Sunday, December 28, 2014

Thinking About Matthew's Genealogy

I recently posted something by Antonio and me over at "Across the Atlantic." It's called "Concerning The Canonical Genealogies Of Jesus" and you can read it here. At every turn in the life and times of Jesus, he is presented and confirmed as the rightful heir to the Davidic throne. Different than the clear majority of scholars, I believe that the Gospel of Matthew was written first, a belief that was held until the Enlightenment and higher-critical methodologies reshaped the way people looked at the New Testament.

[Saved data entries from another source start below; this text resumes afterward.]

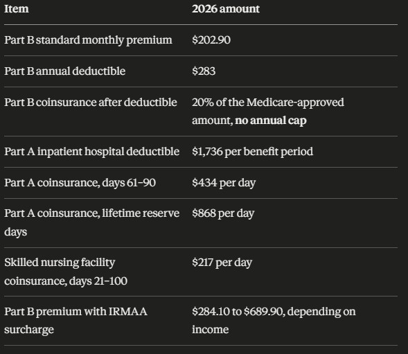Viewport: 408px width, 354px height.
Task: Click $284.10 to $689.90 amount text
Action: click(238, 312)
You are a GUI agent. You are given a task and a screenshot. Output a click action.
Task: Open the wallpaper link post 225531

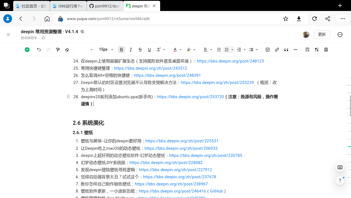[182, 141]
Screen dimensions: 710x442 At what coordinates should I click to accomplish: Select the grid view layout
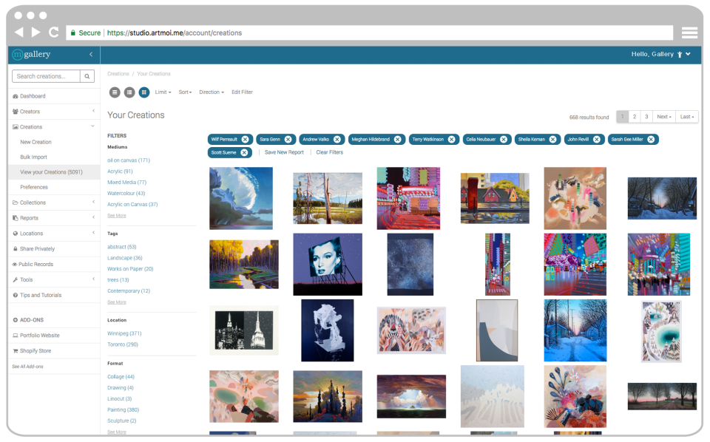(144, 92)
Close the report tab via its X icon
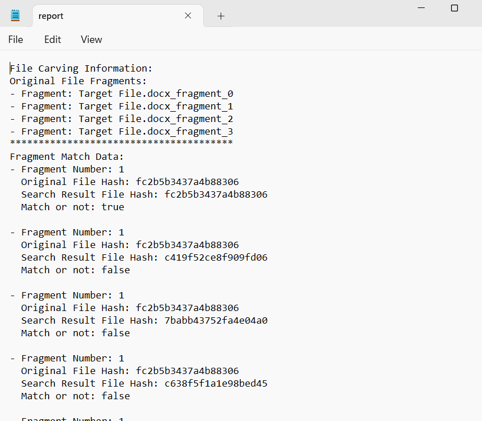482x421 pixels. pyautogui.click(x=188, y=16)
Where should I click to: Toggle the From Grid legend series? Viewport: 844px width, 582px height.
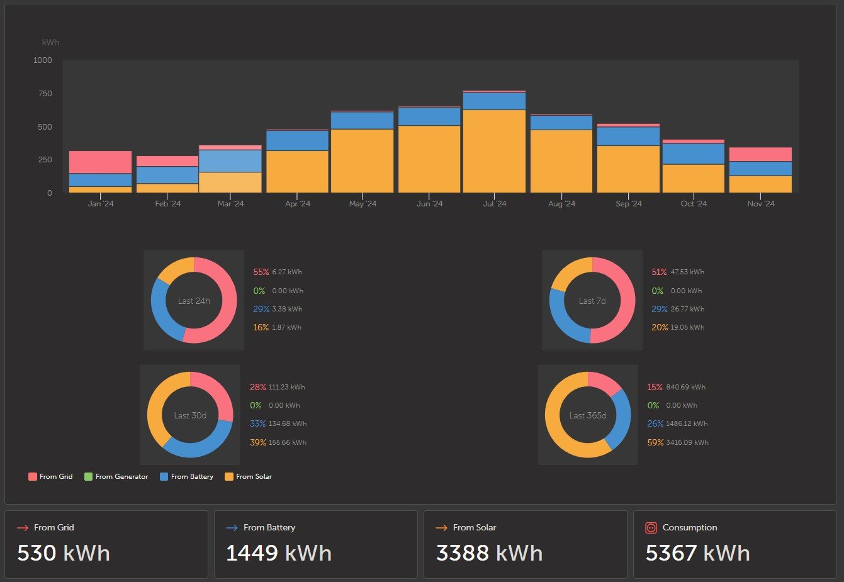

I believe that Matthew had access to the genealogical records available to the Jewish public in Jerusalem prior to the destruction of the Temple in A.D. 70. And Matthew made use of those records. Of course, I think it's possible the Holy Spirit gave those specific words prophetically to Matthew as he wrote the Gospel, apart from making use of any of the resources available to him in Jerusalem during the first century. That is certainly a possibility, but it is likely as well that Matthew did research similar to what Luke did for the composition of the Gospel he wrote (see Luke 1:1-4). Matthew's Gospel begins with a genealogy that proves the direct lineage of Jesus to David. Being a descendant of David, however, is not enough to prove that a particular individual is the Messiah. David had many descendants. There is much more that had to take place in Jesus' life and ministry, and all of it confirms that Jesus is the one of whom all the prophets spoke.